> **EXERCISE BRIEF**
All of the records listed below should be retyped exactly.

:: EXERCISE INPUTS ::

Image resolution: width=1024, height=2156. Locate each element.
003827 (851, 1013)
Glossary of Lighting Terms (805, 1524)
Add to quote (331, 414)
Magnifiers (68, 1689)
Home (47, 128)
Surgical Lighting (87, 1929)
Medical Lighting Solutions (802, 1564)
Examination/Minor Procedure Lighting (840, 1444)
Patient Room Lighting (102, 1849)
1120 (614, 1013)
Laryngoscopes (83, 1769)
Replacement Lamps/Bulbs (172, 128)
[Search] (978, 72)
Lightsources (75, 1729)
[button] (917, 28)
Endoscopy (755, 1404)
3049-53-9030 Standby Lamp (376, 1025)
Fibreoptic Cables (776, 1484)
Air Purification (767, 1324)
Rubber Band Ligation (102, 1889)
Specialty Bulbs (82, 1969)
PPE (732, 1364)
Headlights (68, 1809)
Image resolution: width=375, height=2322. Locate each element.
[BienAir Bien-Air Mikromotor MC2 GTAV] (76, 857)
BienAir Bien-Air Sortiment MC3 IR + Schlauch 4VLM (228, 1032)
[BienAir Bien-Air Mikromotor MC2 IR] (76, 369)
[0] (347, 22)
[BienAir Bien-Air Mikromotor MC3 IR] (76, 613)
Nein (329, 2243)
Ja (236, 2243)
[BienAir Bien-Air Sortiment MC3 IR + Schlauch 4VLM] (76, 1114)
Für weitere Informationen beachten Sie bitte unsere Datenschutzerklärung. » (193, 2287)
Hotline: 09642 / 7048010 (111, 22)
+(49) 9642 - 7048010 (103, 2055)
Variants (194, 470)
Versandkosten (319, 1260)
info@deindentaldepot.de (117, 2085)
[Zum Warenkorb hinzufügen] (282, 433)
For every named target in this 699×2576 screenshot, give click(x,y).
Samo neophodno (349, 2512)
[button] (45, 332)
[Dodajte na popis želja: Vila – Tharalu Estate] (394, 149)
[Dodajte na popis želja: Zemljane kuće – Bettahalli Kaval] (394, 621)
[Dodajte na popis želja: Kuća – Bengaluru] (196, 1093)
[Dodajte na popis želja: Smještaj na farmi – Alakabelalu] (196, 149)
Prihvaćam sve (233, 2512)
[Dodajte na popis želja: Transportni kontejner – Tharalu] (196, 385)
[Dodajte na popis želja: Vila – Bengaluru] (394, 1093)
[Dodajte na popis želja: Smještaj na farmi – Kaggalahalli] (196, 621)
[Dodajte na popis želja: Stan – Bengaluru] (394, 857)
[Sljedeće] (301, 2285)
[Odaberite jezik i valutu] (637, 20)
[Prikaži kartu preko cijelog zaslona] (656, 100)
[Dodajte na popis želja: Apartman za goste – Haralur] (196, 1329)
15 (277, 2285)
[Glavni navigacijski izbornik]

:::

> **ANSWER SECTION**
Image resolution: width=1024, height=2156. Locate each element.
003827 (851, 1013)
Glossary of Lighting Terms (805, 1524)
Add to quote (331, 414)
Magnifiers (68, 1689)
Home (47, 128)
Surgical Lighting (87, 1929)
Medical Lighting Solutions (802, 1564)
Examination/Minor Procedure Lighting (840, 1444)
Patient Room Lighting (102, 1849)
1120 (614, 1013)
Laryngoscopes (83, 1769)
Replacement Lamps/Bulbs (172, 128)
[Search] (978, 72)
Lightsources (75, 1729)
[button] (917, 28)
Endoscopy (755, 1404)
3049-53-9030 Standby Lamp (376, 1025)
Fibreoptic Cables (776, 1484)
Air Purification (767, 1324)
Rubber Band Ligation (102, 1889)
Specialty Bulbs (82, 1969)
PPE (732, 1364)
Headlights (68, 1809)
Image resolution: width=375, height=2322. Locate each element.
[BienAir Bien-Air Mikromotor MC2 GTAV] (76, 857)
BienAir Bien-Air Sortiment MC3 IR + Schlauch 4VLM (228, 1032)
[BienAir Bien-Air Mikromotor MC2 IR] (76, 369)
[0] (347, 22)
[BienAir Bien-Air Mikromotor MC3 IR] (76, 613)
Nein (329, 2243)
Ja (236, 2243)
[BienAir Bien-Air Sortiment MC3 IR + Schlauch 4VLM] (76, 1114)
Für weitere Informationen beachten Sie bitte unsere Datenschutzerklärung. » (193, 2287)
Hotline: 09642 / 7048010 (111, 22)
+(49) 9642 - 7048010 (103, 2055)
Variants (194, 470)
Versandkosten (319, 1260)
info@deindentaldepot.de (117, 2085)
[Zum Warenkorb hinzufügen] (282, 433)
For every named target in this 699×2576 screenshot, give click(x,y).
Samo neophodno (349, 2512)
[button] (45, 332)
[Dodajte na popis želja: Vila – Tharalu Estate] (394, 149)
[Dodajte na popis želja: Zemljane kuće – Bettahalli Kaval] (394, 621)
[Dodajte na popis želja: Kuća – Bengaluru] (196, 1093)
[Dodajte na popis želja: Smještaj na farmi – Alakabelalu] (196, 149)
Prihvaćam sve (233, 2512)
[Dodajte na popis želja: Transportni kontejner – Tharalu] (196, 385)
[Dodajte na popis želja: Vila – Bengaluru] (394, 1093)
[Dodajte na popis želja: Smještaj na farmi – Kaggalahalli] (196, 621)
[Dodajte na popis želja: Stan – Bengaluru] (394, 857)
[Sljedeće] (301, 2285)
[Odaberite jezik i valutu] (637, 20)
[Prikaži kartu preko cijelog zaslona] (656, 100)
[Dodajte na popis želja: Apartman za goste – Haralur] (196, 1329)
15 (277, 2285)
[Glavni navigacijski izbornik]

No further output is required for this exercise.